→ What is asked
Count the lines in the listing below that contain the string "chevron", matching case exactly. Give only the number.
─── The data
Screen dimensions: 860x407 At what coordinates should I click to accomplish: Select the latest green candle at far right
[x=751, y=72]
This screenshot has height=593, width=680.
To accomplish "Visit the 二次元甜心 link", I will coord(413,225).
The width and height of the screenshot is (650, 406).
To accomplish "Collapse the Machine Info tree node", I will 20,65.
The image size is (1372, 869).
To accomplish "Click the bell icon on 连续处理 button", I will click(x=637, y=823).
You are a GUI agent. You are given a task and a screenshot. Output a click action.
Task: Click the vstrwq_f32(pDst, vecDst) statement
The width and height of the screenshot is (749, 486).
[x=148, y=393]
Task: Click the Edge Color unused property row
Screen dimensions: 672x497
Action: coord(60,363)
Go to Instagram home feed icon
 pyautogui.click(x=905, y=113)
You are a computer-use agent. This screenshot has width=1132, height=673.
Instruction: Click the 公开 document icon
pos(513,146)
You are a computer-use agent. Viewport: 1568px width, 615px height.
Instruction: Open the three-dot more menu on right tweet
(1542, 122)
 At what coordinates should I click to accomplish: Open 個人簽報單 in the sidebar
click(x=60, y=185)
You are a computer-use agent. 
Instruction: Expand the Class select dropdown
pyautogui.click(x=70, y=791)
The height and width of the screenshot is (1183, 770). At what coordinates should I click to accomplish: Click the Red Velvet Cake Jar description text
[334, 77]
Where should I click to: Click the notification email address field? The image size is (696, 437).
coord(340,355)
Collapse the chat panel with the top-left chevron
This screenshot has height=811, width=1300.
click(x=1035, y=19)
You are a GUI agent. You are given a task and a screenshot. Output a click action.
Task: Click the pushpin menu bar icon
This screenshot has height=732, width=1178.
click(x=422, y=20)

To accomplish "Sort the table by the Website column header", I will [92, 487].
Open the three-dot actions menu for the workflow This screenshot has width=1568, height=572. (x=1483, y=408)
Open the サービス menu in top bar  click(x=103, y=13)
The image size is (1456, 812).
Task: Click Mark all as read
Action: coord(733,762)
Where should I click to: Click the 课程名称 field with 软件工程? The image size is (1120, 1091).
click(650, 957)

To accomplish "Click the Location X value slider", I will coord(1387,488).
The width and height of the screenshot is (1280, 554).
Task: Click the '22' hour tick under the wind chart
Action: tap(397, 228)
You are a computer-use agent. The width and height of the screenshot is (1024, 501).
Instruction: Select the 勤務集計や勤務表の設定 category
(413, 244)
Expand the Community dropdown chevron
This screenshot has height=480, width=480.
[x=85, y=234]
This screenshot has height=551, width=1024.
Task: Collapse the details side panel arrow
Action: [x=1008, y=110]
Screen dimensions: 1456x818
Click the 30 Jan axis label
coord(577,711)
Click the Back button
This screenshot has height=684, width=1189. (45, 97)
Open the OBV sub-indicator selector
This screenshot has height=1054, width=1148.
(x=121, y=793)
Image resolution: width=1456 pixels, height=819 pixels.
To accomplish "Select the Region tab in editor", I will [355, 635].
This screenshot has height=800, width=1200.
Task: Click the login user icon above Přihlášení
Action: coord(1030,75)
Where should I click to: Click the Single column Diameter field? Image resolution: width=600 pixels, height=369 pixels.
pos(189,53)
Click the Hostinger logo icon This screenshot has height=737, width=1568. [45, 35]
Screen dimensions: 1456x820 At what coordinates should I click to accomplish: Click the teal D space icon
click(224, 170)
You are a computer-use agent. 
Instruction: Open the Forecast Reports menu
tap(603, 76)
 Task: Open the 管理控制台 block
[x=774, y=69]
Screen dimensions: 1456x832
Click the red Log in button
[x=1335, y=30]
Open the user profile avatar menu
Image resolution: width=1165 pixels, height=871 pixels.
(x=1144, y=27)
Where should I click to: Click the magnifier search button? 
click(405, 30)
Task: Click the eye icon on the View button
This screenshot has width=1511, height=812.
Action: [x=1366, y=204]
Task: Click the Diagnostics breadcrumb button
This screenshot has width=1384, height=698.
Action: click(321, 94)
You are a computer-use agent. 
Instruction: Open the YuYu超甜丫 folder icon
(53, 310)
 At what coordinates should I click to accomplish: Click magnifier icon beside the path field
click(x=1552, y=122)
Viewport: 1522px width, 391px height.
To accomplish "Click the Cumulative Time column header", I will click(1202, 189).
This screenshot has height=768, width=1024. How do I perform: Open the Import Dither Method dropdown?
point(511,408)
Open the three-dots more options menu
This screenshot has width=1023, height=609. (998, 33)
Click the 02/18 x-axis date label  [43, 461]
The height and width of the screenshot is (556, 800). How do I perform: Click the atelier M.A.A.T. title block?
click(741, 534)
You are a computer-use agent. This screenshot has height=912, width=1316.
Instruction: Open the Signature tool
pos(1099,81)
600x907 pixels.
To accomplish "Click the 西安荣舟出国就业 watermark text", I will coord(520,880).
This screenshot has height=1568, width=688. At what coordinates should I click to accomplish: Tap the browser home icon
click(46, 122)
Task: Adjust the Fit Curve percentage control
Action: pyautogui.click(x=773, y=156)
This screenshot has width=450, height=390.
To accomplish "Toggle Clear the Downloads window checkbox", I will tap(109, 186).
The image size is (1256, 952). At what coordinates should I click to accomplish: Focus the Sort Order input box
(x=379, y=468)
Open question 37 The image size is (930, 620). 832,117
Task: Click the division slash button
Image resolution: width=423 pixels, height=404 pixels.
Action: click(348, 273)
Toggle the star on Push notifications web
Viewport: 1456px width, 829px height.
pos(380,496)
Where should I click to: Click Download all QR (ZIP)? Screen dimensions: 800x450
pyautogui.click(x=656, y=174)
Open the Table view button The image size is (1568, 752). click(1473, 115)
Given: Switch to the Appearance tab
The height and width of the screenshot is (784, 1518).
──────
→ Response for this exercise
2